Every entry is to be written out word for word.

Pixel coordinate grounding data:
* * * * * * * * *

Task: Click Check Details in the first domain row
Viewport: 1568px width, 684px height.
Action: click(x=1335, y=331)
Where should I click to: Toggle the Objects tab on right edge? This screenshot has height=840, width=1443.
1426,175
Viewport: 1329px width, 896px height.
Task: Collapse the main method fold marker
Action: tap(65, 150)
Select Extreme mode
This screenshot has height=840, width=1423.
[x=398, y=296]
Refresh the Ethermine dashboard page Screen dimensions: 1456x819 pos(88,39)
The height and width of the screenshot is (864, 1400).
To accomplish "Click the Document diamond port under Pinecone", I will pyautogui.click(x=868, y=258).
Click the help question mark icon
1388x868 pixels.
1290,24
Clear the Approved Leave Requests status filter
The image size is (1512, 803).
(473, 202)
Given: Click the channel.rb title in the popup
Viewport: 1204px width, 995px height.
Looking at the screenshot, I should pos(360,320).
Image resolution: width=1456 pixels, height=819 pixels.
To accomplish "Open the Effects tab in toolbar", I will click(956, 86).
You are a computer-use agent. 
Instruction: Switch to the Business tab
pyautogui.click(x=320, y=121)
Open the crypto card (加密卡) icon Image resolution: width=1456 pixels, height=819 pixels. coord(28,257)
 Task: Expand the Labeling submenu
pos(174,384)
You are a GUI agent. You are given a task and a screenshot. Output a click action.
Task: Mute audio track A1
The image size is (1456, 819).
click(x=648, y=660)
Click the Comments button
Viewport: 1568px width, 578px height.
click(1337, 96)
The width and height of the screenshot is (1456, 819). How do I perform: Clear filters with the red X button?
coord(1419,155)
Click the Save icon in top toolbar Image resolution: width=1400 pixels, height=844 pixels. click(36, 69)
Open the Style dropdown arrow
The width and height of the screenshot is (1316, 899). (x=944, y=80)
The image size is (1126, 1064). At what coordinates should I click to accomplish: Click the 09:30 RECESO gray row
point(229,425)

* * * * * * * * *

◆ Completed exercise
Task: Click Check Details in the first domain row
Viewport: 1568px width, 684px height.
Action: click(x=1335, y=331)
Where should I click to: Toggle the Objects tab on right edge? This screenshot has height=840, width=1443.
1426,175
Viewport: 1329px width, 896px height.
Task: Collapse the main method fold marker
Action: tap(65, 150)
Select Extreme mode
This screenshot has height=840, width=1423.
[x=398, y=296]
Refresh the Ethermine dashboard page Screen dimensions: 1456x819 pos(88,39)
The height and width of the screenshot is (864, 1400).
To accomplish "Click the Document diamond port under Pinecone", I will pyautogui.click(x=868, y=258).
Click the help question mark icon
1388x868 pixels.
1290,24
Clear the Approved Leave Requests status filter
The image size is (1512, 803).
(473, 202)
Given: Click the channel.rb title in the popup
Viewport: 1204px width, 995px height.
Looking at the screenshot, I should pos(360,320).
Image resolution: width=1456 pixels, height=819 pixels.
To accomplish "Open the Effects tab in toolbar", I will click(956, 86).
You are a computer-use agent. 
Instruction: Switch to the Business tab
pyautogui.click(x=320, y=121)
Open the crypto card (加密卡) icon Image resolution: width=1456 pixels, height=819 pixels. coord(28,257)
 Task: Expand the Labeling submenu
pos(174,384)
You are a GUI agent. You are given a task and a screenshot. Output a click action.
Task: Mute audio track A1
The image size is (1456, 819).
click(x=648, y=660)
Click the Comments button
Viewport: 1568px width, 578px height.
click(1337, 96)
The width and height of the screenshot is (1456, 819). How do I perform: Clear filters with the red X button?
coord(1419,155)
Click the Save icon in top toolbar Image resolution: width=1400 pixels, height=844 pixels. click(36, 69)
Open the Style dropdown arrow
The width and height of the screenshot is (1316, 899). (x=944, y=80)
The image size is (1126, 1064). At what coordinates should I click to accomplish: Click the 09:30 RECESO gray row
point(229,425)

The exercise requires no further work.